The game is equal parts auto chess and idle RPG, as the game’s Google Play store listing touts. That’s video game speak for a game that involves team building (you assemble a cast of characters with different abilities and roles) and make progress through the game with them (by earning resources and rewards), even when you’re not actively playing.
Before Weilin launched Idle Horizons, he was working full time as a software engineer and new to the whole game development world. In fact, this was the very first mobile game he had ever created, so he was quite taken aback when it turned out to be a hit, reaching hundreds of thousands of players in its first year.
“I didn’t expect it to do well,” he admits. “I thought maybe it’d make a little money. So when it passed a million in revenue, that was surprising,” to say the least.

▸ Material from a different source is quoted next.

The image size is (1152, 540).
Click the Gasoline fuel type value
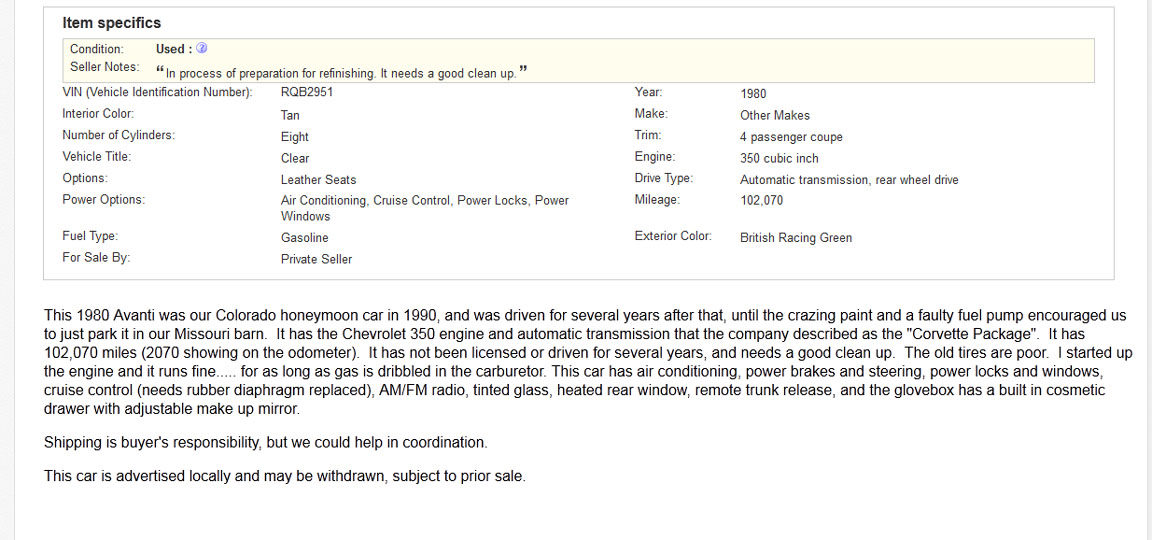click(305, 238)
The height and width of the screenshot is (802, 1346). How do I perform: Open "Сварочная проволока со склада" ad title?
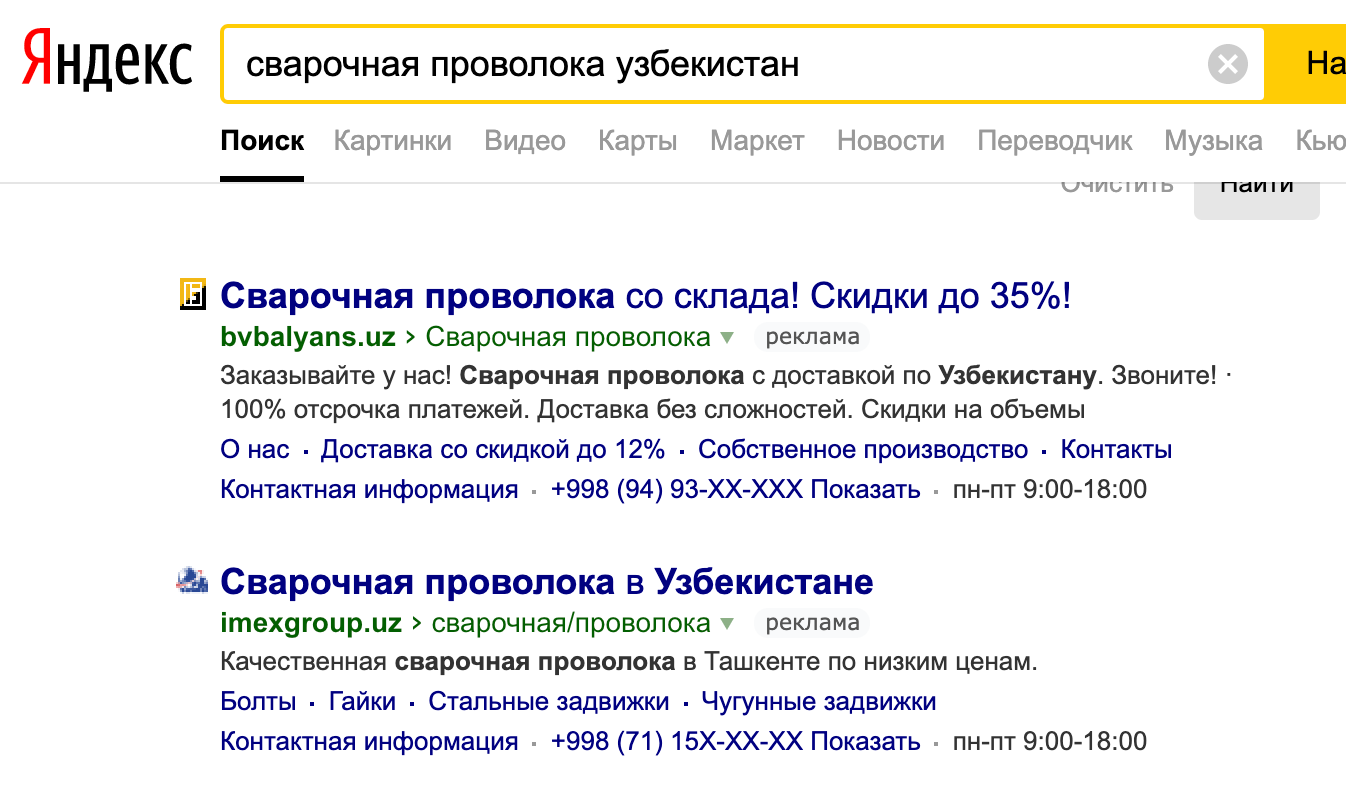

And when you pull back the curtain, you notice all sorts of other pleasant surprises that make Weilin’s game unique among its peers.
Take, for instance, the game engine he went with: Flutter. It’s still a software framework that developers can use to build apps, but most game developers tend to actually go a different route, something more traditional like the Unity game engine. Weilin’s decision to use Flutter was actually a happy accident, due to not having any prior game development experience and Idle Horizons was his first ever game project.
Then there’s the fact that he’s trained as a backend engineer, so Idle Horizons is architected very elegantly under the hood, the pieces assembled deliberately and thoughtfully, so that the gameplay feels smooth, and everything is seamless. Moreover, there are virtually no cheaters in the game since everything is validated in the backend.
“The frontend app is like a slideshow with moving pieces controlled by the backend,” he explains.
And the data behind the scenes is also where Weilin is most at home. “I like looking at the data,” he says, referring to game analytics. “Trying to figure out where the bottlenecks are. What’s stopping players from progressing. What can be improved.”